TASK GOAL: Rewrite the material lines from the one containing "visible veins (175, 2305)" through the one containing "Weight loss (93, 5)", inclusive, changing "Lifting Straps" to "Wrist Straps" and leaving all other text unchanged.

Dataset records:
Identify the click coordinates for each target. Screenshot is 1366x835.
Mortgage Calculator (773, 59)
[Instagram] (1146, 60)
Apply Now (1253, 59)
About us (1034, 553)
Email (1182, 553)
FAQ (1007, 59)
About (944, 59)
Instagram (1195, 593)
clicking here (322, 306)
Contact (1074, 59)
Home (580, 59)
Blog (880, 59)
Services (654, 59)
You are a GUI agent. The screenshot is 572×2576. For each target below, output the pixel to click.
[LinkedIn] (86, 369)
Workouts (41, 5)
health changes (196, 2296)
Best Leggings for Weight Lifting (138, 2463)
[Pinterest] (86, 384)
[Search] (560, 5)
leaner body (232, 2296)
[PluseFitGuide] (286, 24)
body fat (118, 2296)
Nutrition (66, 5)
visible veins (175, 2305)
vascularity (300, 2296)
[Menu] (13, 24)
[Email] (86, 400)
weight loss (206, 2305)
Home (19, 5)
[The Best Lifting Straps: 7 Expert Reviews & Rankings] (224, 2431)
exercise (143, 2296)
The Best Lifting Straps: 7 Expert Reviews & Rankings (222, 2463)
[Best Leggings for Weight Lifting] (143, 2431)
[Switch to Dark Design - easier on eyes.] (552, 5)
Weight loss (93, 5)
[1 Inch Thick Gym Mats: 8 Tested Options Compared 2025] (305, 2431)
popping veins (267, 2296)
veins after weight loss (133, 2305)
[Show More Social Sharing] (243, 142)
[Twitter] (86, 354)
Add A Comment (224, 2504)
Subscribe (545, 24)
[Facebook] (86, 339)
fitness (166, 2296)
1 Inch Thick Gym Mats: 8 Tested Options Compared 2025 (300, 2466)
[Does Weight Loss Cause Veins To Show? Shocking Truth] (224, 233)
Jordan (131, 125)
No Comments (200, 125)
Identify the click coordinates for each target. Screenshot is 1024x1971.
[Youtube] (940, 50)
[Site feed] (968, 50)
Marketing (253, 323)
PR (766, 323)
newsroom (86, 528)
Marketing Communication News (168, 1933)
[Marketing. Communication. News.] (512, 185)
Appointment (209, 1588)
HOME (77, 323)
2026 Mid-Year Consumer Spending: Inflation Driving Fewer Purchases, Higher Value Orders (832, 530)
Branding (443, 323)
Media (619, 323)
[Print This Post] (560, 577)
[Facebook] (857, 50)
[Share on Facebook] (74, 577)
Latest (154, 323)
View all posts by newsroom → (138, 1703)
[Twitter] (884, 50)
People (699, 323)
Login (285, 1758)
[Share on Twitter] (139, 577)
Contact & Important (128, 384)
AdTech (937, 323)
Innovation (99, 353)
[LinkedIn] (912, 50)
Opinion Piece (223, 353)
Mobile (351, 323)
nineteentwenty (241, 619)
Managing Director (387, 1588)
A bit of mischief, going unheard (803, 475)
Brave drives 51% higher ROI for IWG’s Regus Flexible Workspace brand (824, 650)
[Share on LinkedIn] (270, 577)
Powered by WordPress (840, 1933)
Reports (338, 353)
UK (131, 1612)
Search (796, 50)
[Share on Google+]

TASK OUTPUT:
visible veins (175, 2305)
vascularity (300, 2296)
[Menu] (13, 24)
[Email] (86, 400)
weight loss (206, 2305)
Home (19, 5)
[The Best Wrist Straps: 7 Expert Reviews & Rankings] (224, 2431)
exercise (143, 2296)
The Best Wrist Straps: 7 Expert Reviews & Rankings (222, 2463)
[Best Leggings for Weight Lifting] (143, 2431)
[Switch to Dark Design - easier on eyes.] (552, 5)
Weight loss (93, 5)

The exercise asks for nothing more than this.